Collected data

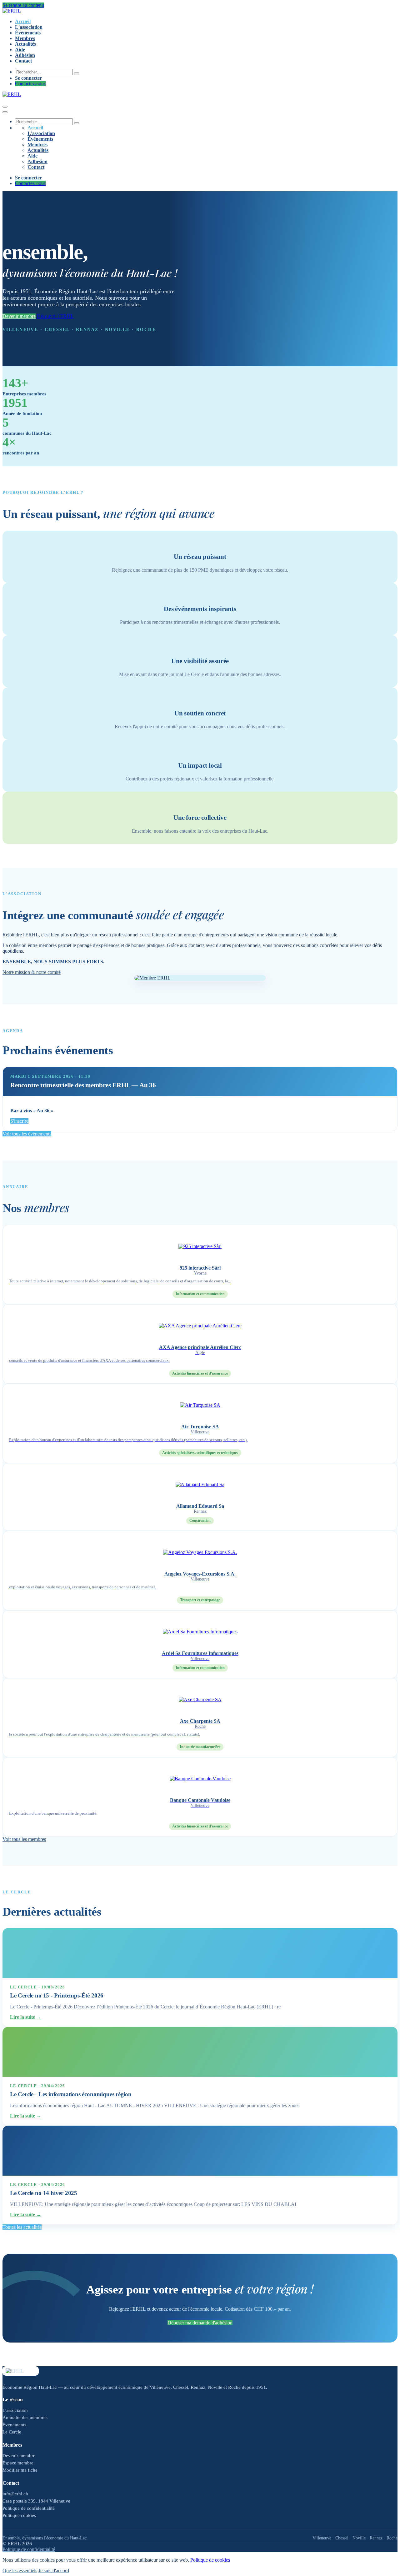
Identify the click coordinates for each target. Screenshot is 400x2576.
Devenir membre (19, 316)
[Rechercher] (76, 73)
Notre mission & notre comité (31, 972)
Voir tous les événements (26, 1133)
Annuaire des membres (25, 2417)
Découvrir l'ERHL (55, 316)
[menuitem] (23, 21)
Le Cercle (11, 2431)
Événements (14, 2424)
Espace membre (17, 2462)
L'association (15, 2410)
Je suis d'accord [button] (53, 2570)
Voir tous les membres (24, 1839)
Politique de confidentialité (28, 2508)
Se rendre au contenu (23, 5)
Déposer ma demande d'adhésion (200, 2322)
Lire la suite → (25, 2017)
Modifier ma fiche (20, 2470)
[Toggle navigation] (5, 107)
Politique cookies (19, 2515)
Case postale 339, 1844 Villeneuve (36, 2500)
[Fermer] (5, 112)
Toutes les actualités (22, 2227)
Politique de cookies (210, 2560)
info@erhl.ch (15, 2493)
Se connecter (28, 78)
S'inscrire (19, 1121)
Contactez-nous (30, 83)
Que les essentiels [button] (19, 2570)
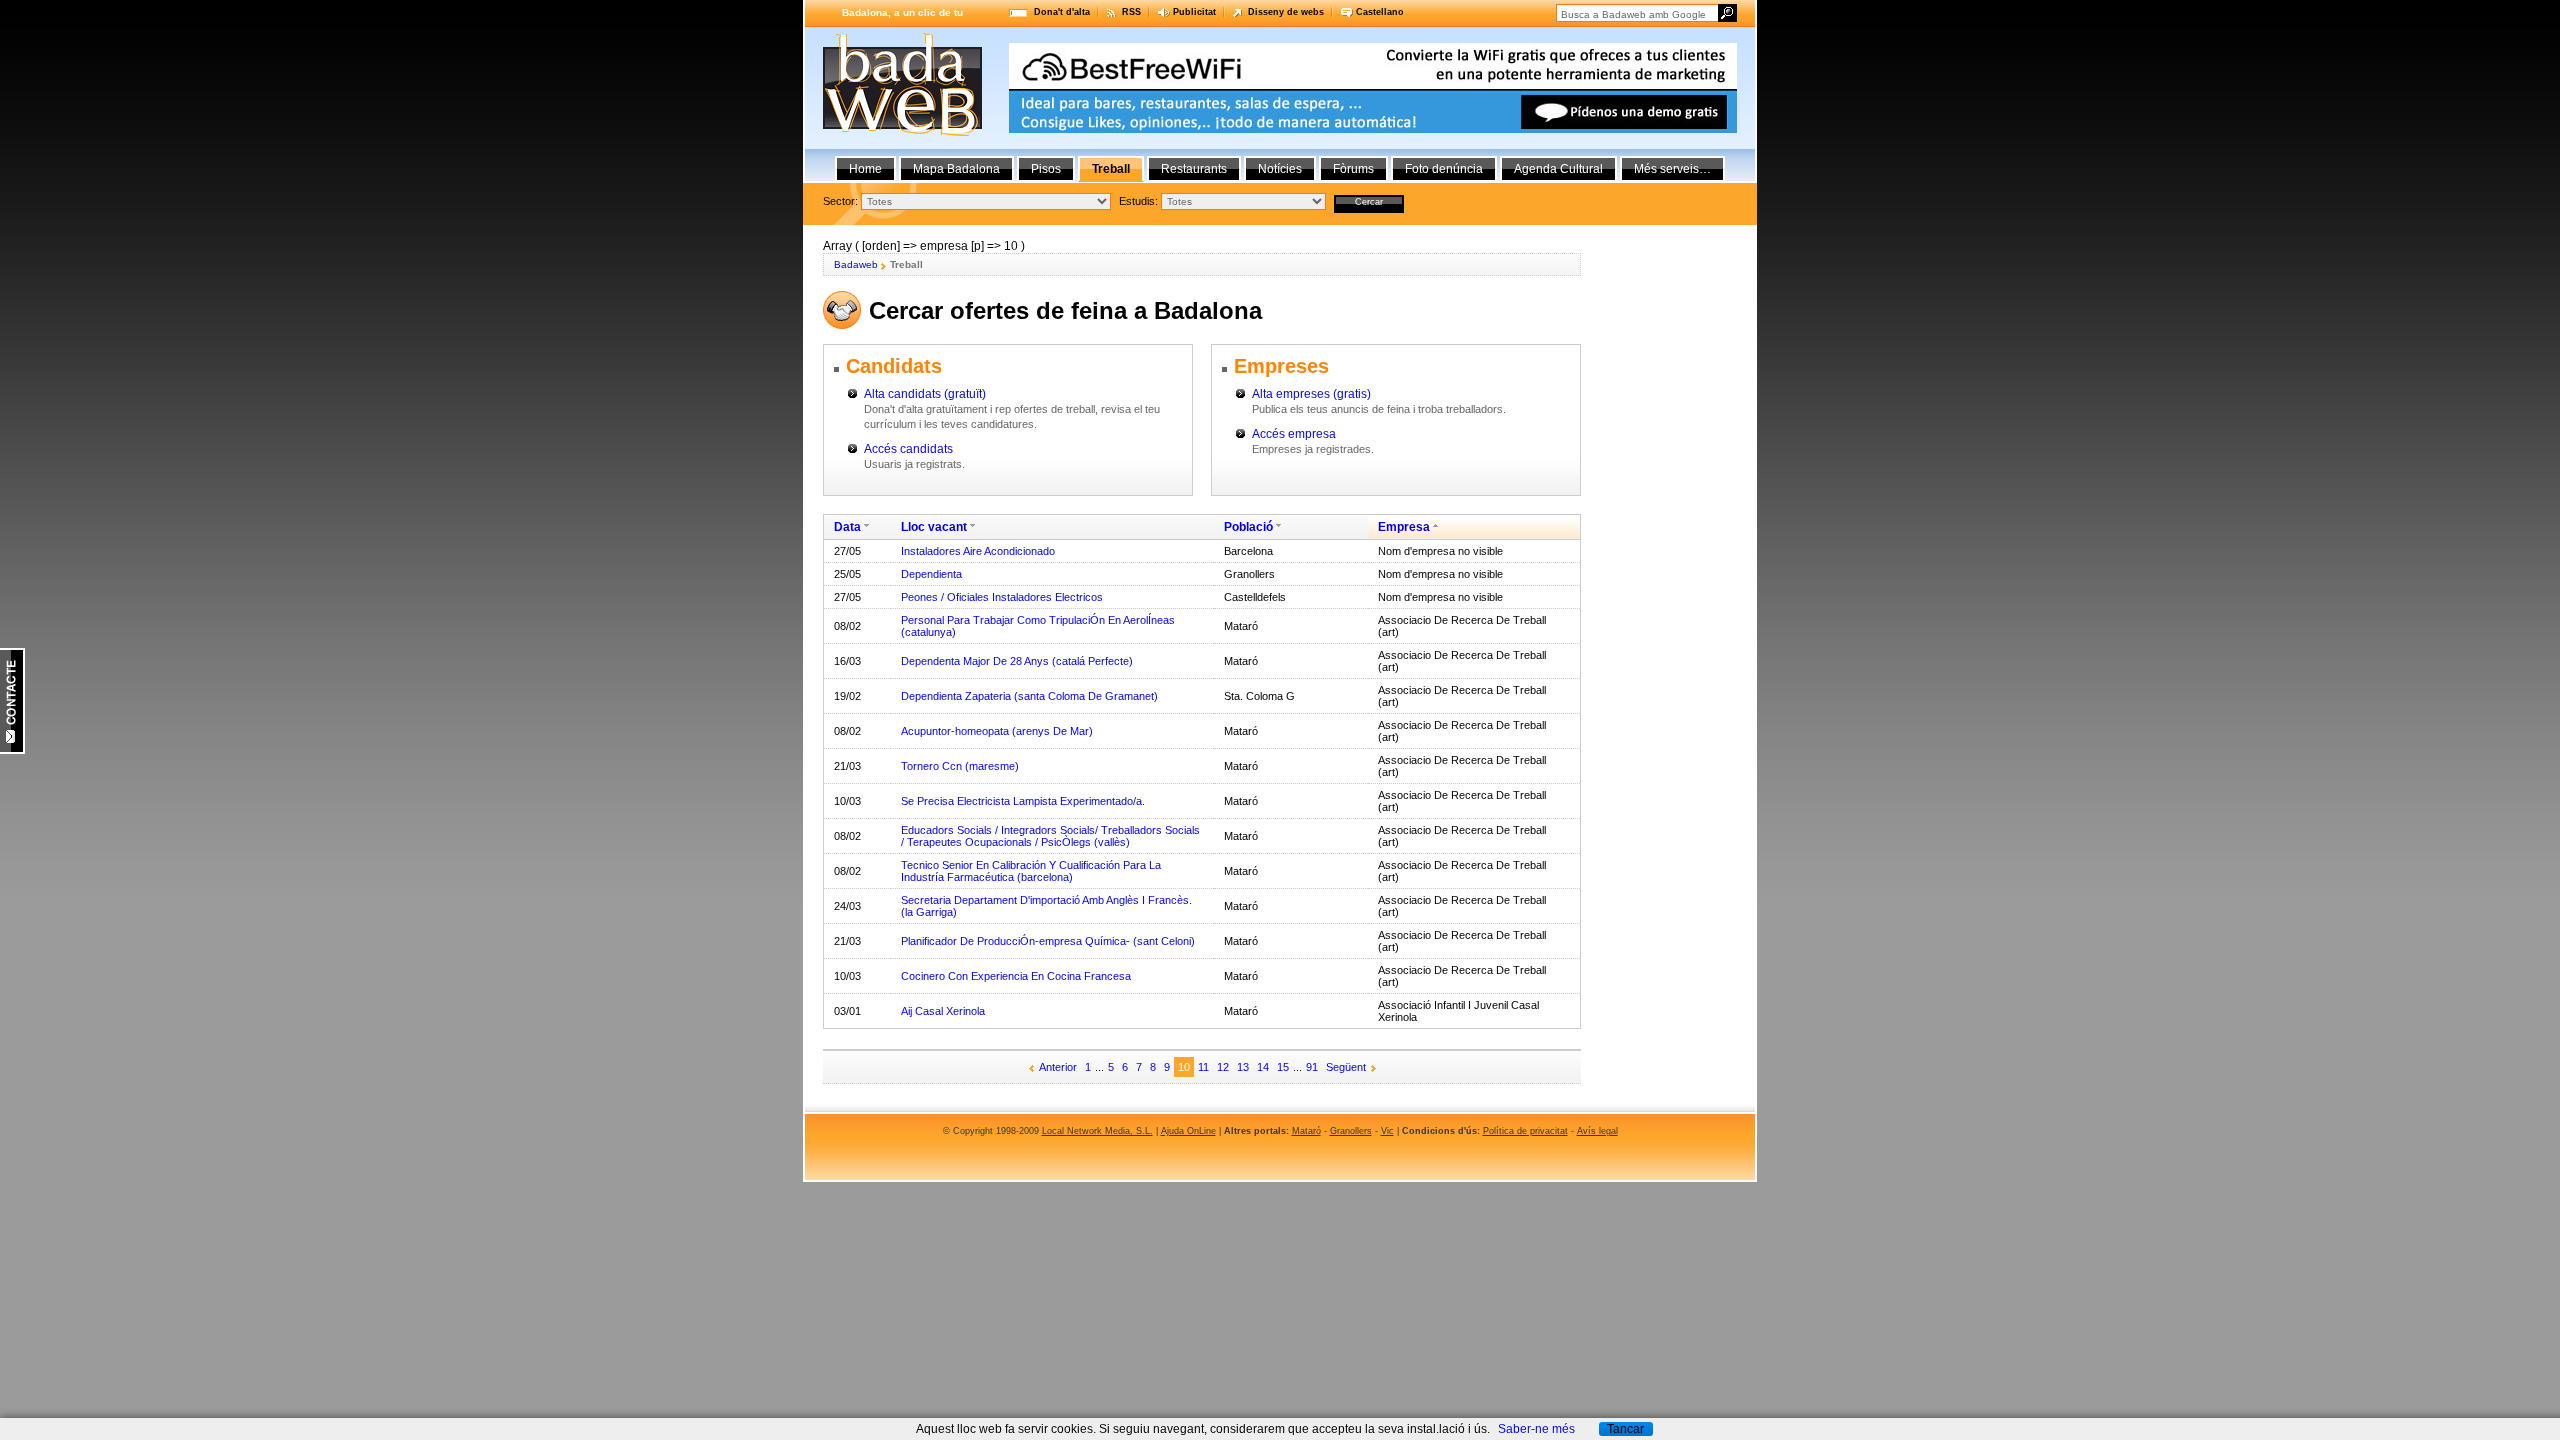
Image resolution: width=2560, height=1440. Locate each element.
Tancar (1625, 1429)
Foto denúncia (1444, 169)
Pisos (1046, 169)
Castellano (1380, 12)
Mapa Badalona (956, 169)
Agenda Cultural (1558, 169)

Work request: Repeat each record verbatim, pictures excluded.

Task solution:
Identify the click coordinates for each target. Screenshot is 400x2576.
Devenir membre (19, 316)
[Rechercher] (76, 73)
Notre mission & notre comité (31, 972)
Voir tous les événements (26, 1133)
Annuaire des membres (25, 2417)
Découvrir l'ERHL (55, 316)
[menuitem] (23, 21)
Le Cercle (11, 2431)
Événements (14, 2424)
Espace membre (17, 2462)
L'association (15, 2410)
Je suis d'accord [button] (53, 2570)
Voir tous les membres (24, 1839)
Politique de confidentialité (28, 2508)
Se rendre au contenu (23, 5)
Déposer ma demande d'adhésion (200, 2322)
Lire la suite → (25, 2017)
Modifier ma fiche (20, 2470)
[Toggle navigation] (5, 107)
Politique cookies (19, 2515)
Case postale 339, 1844 Villeneuve (36, 2500)
[Fermer] (5, 112)
Toutes les actualités (22, 2227)
Politique de cookies (210, 2560)
info@erhl.ch (15, 2493)
Se connecter (28, 78)
S'inscrire (19, 1121)
Contactez-nous (30, 83)
Que les essentiels [button] (19, 2570)
Image resolution: width=2560, height=1440. Locate each element.
Tancar (1625, 1429)
Foto denúncia (1444, 169)
Pisos (1046, 169)
Castellano (1380, 12)
Mapa Badalona (956, 169)
Agenda Cultural (1558, 169)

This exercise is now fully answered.